Au départ, leur indice de masse corporelle (IMC) allait de 22 à 27,9. Un IMC normal va de 18,5 à 24,9.

Le groupe "restriction calorique" n'a réussi à réduire sa consommation énergétique que de 12 % au lieu des 25% prévus. Cela a suffi pour perdre environ 10% de leur poids, et améliorer significativement plusieurs facteurs de risque cardiométabolique, notamment les taux de cholestérol, la pression artérielle, la protéine C-réactive qui rend compte de l'inflammation, et la tolérance au glucose.

Lire aussi : Les effets de la restriction calorique chez l'homme

Les nouveaux résultats portent sur l'étude d'échantillons de sang des participants et notamment l'association entre la restriction calorique et les mesures de méthylation de l'ADN des globules blancs. Les prélèvements ont été faits au début de l'étude, puis un an et deux ans plus tard. Les chercheurs ont utilisé 3 horloges dites épigénétiques pour mesurer la méthylation de l'ADN. Ces horloges donnent une indication sur le degré de vieillissement d'un individu. Deux des horloges étaient similaires chez les participants qui mangeaient moins, mais la troisième, appelée DunedinPACE, présentait un ralentissement du vieillissement de 2 à 3%, ce qui, selon d'autres études, se traduit par une réduction de 10 à 15% du risque de mortalité, soit une baisse similaire à celle rencontrée lorsqu'on arrête le tabac, indique le Dr Luigi Ferrucci, directeur scientifique des NIA.
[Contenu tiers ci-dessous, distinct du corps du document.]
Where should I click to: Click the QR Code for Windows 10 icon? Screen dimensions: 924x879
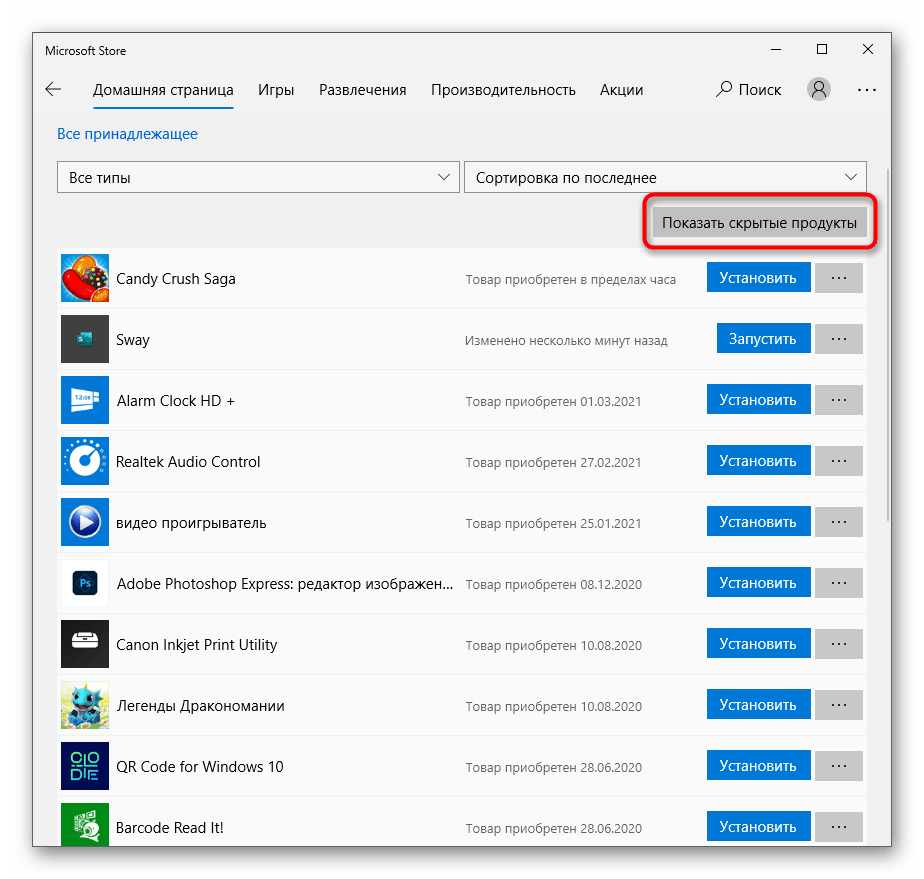tap(85, 766)

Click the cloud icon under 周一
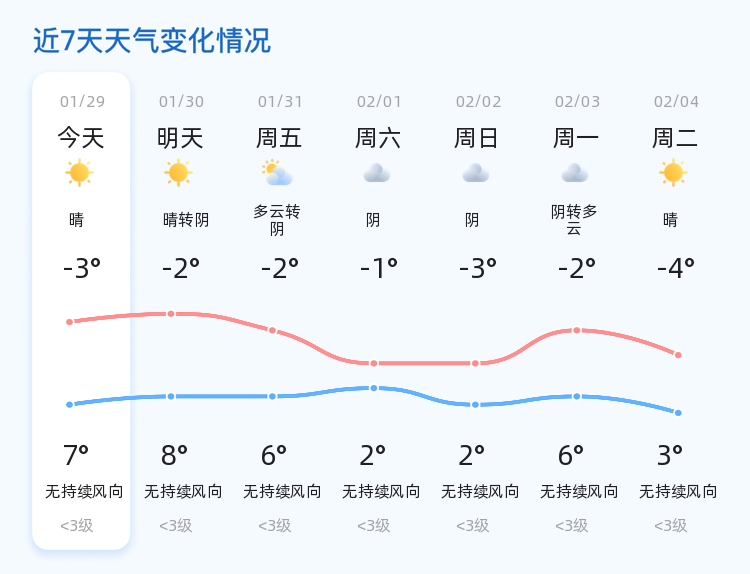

Les auteurs de l'étude ne pensent pas que lele ralentissement du vieillissement constaté ne s'explique que par le poids perdu : la restriction calorique pourrait ralentir le vieillissement par un impact cellulaire. Cependant, ces résultats bénéfiques même significatifs, sont encore modestes ce qui pourrait s'expliquer, disent les chercheurs, par la brièveté de l'expérience.

L' étude observationnelle CALERIE Legacy récemment lancée prévoit de suivre les participants à l'essai CALERIE pendant 10 à 15 ans pour voir si l'intervention entraîne des améliorations durables des marqueurs du vieillissement. La restriction calorique peut avoir des effets indésirables. Dans CALERIE, les niveaux d'hormone ont baissé, de même que le métablisme de base et la température corporelle (par diminution des hormones thyroïdiennes). Les membres du groupe en restriction a aussi perdu un peu plus de masse musculaire que les autres, mais ils ont surtout perdu de la masse grasse. 

Une question encore sans réponse est celle de savoir si le jeûne intermittent, le fait de sauter des repas ou de passer une à deux journées sans s'alimenter, entraîne les mêmes changements bénéfiques sur la vitesse de vieillissement que la restriction calorique continue.